Palestinian flag raised at UN as Mahmoud Abbas renounces agreements with Israel
UN Secretary General Ban Ki-moon sees ceremony as giving hope for Palestinian statehood
Palestinian President Mahmoud Abbas seemingly made good on his threat to drop a "bombshell" in Wednesday's speech to the UN General Assembly when he declared that the Palestinians cannot continue to be bound by 20-year-old security and economic agreements with Israel.
Israel's refusal to commit to agreements reached in the mid-1990s known as the Oslo Accords "render us an authority without real powers," Abbas said. Given that, he said, "we cannot continue to be bound" by them.
It was the Palestinian leader's most serious warning yet to Israel that he might walk away from engagement with Israel and dissolve the Palestinian Authority. He stopped short of accompanying his threat with a deadline.

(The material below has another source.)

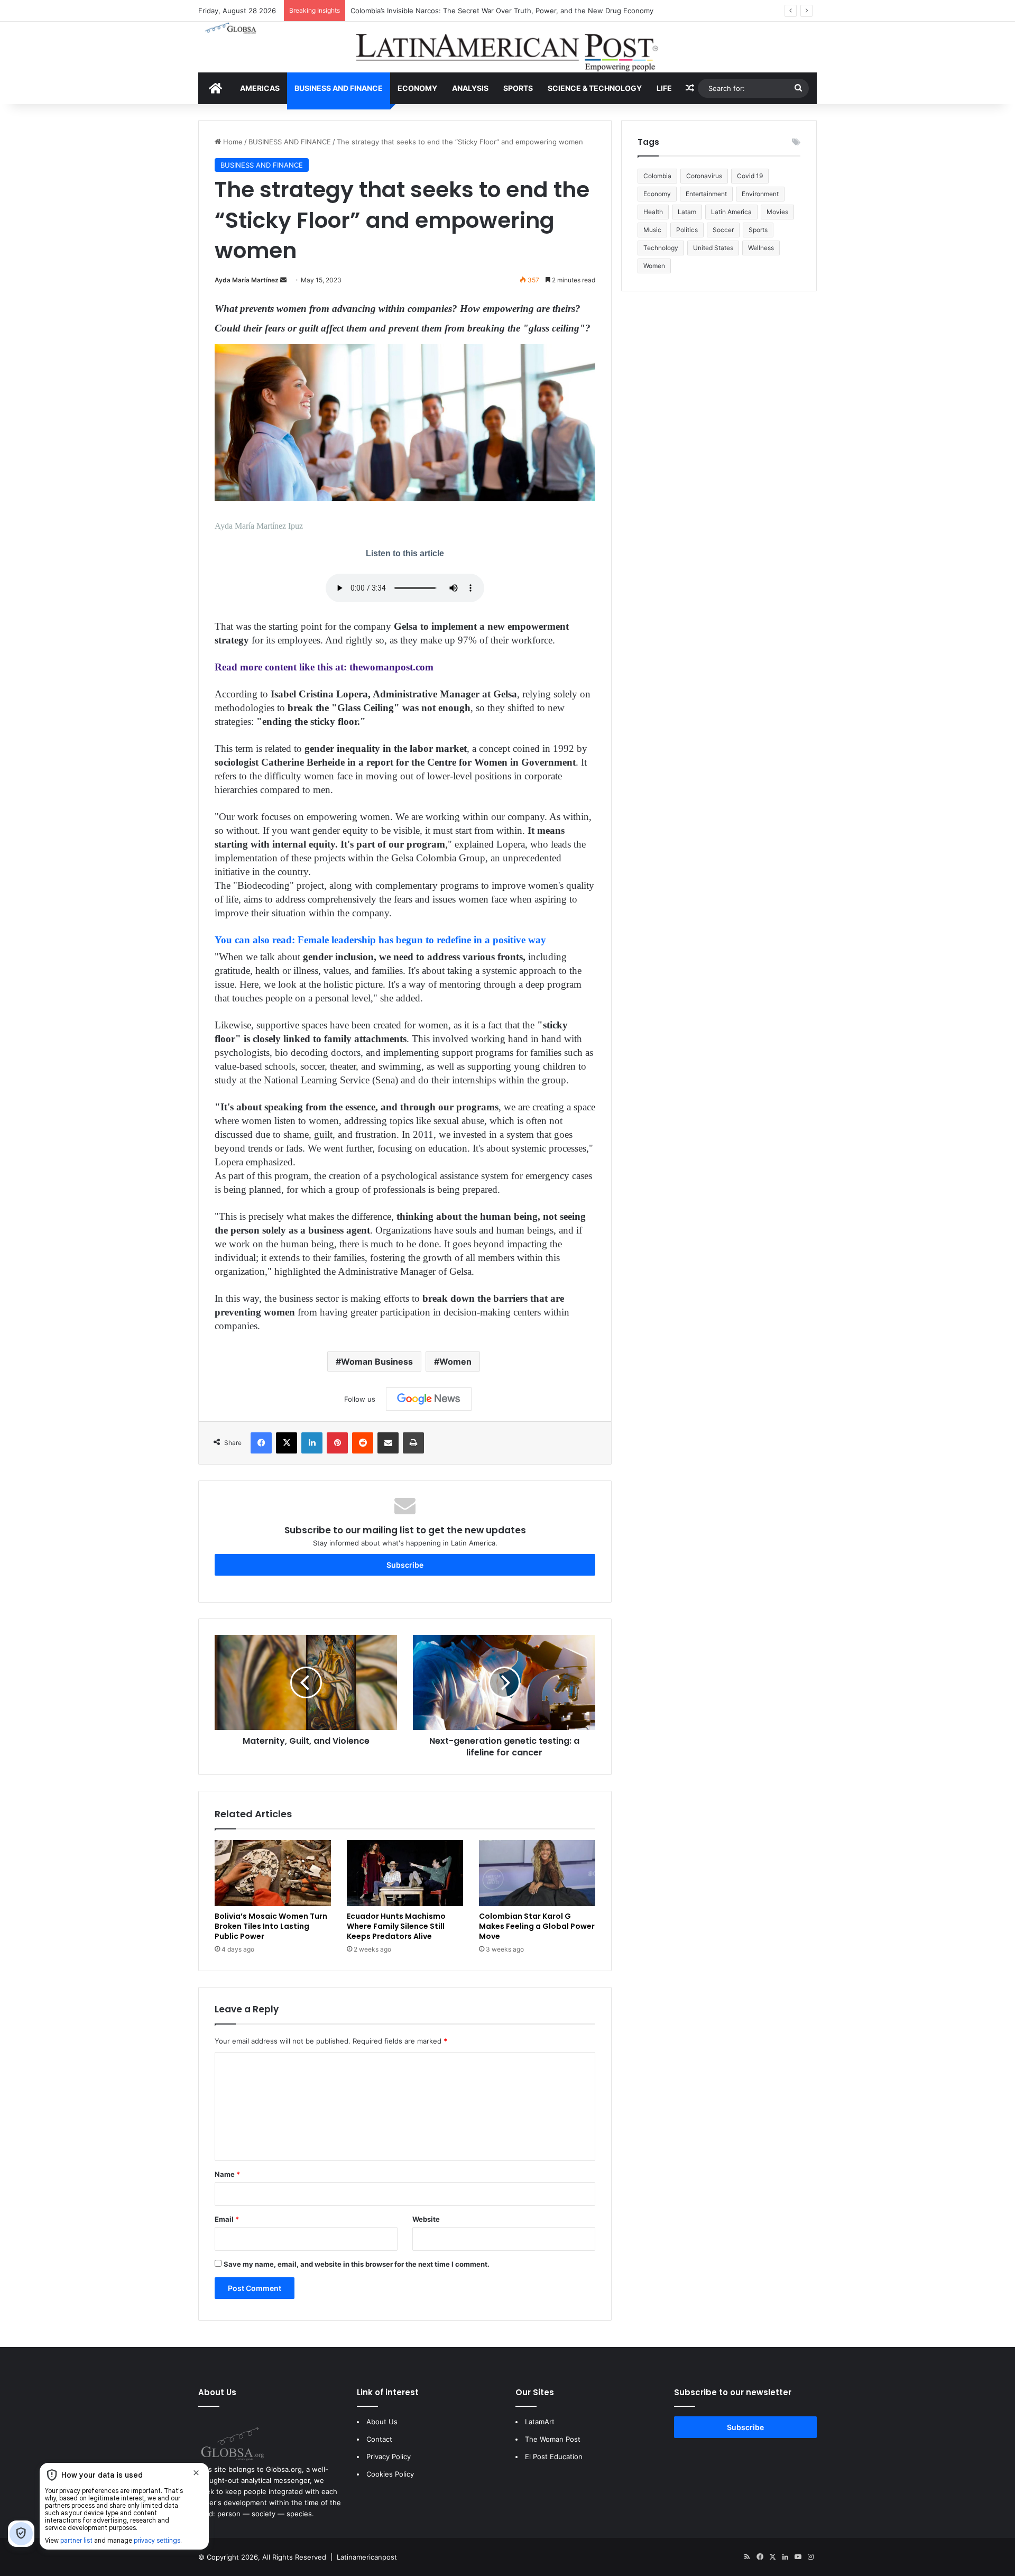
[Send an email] (283, 280)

He also accused Israel of sabotaging U.S. efforts to broker peace and said Israeli security operations at the Al-Aqsa mosque in Jerusalem — part of the same site as the Dome of the Rock and the Temple Mount, major religious sites for Muslims and Jews, respectively — could lead to a religious war.
Reiterating what the Palestinian Authority has been saying for at least half a decade, Abbas said the Oslo agreements would not apply as long as Israel continues to build settlements in the West Bank and refuses to release Palestinian prisoners.
"You are all aware that Israel undermined the efforts made by the administration of President Barack Obama in past years, most recently the efforts of Secretary of State John Kerry aimed at reaching a peace agreement through negotiations," Abbas told the 193-nation General Assembly.
Israeli Prime Minister Benjamin Netanyahu's office said in response that Abbas's speech was "deceitful and encourages incitement and lawlessness in the Middle East."
"We expect and call on the [Palestinian] Authority and its leader to act responsibly and accede to the proposal of ... Israel and enter into direct negotiations with Israel without preconditions," it said, adding that Abbas "does not intend to reach a peace agreement."
Following Abbas's speech, the Palestinians then celebrated the raising of their flag at UN headquarters for the first time as a non-member observer state.
Abbas had said that the decision to raise both the Palestinian and Vatican flags at the UN would prove a "most emotional and proud day," media reports said.
Canada and 8 others opposed
Canada had joined Israel, the United States and six other countries to vote against a UN resolution to allow the Palestinians and Holy See to raise their flags at UN headquarters.
The symbolic step pursued by the Palestinians in their quest for an independent state saw 119 nations vote "yes" and 45 abstain.
The resolution allowed non-member observer states to raise their flags alongside those of the 193 UN member states. The Palestinians and the Vatican are the only two observers.
At the flag-raising ceremony, UN Secretary General Ban Ki-moon said the flag is a reminder that symbols are important.
"May the raising of this flag give rise to the hope among the Palestinian people and the international community that Palestinian statehood is achievable," he said.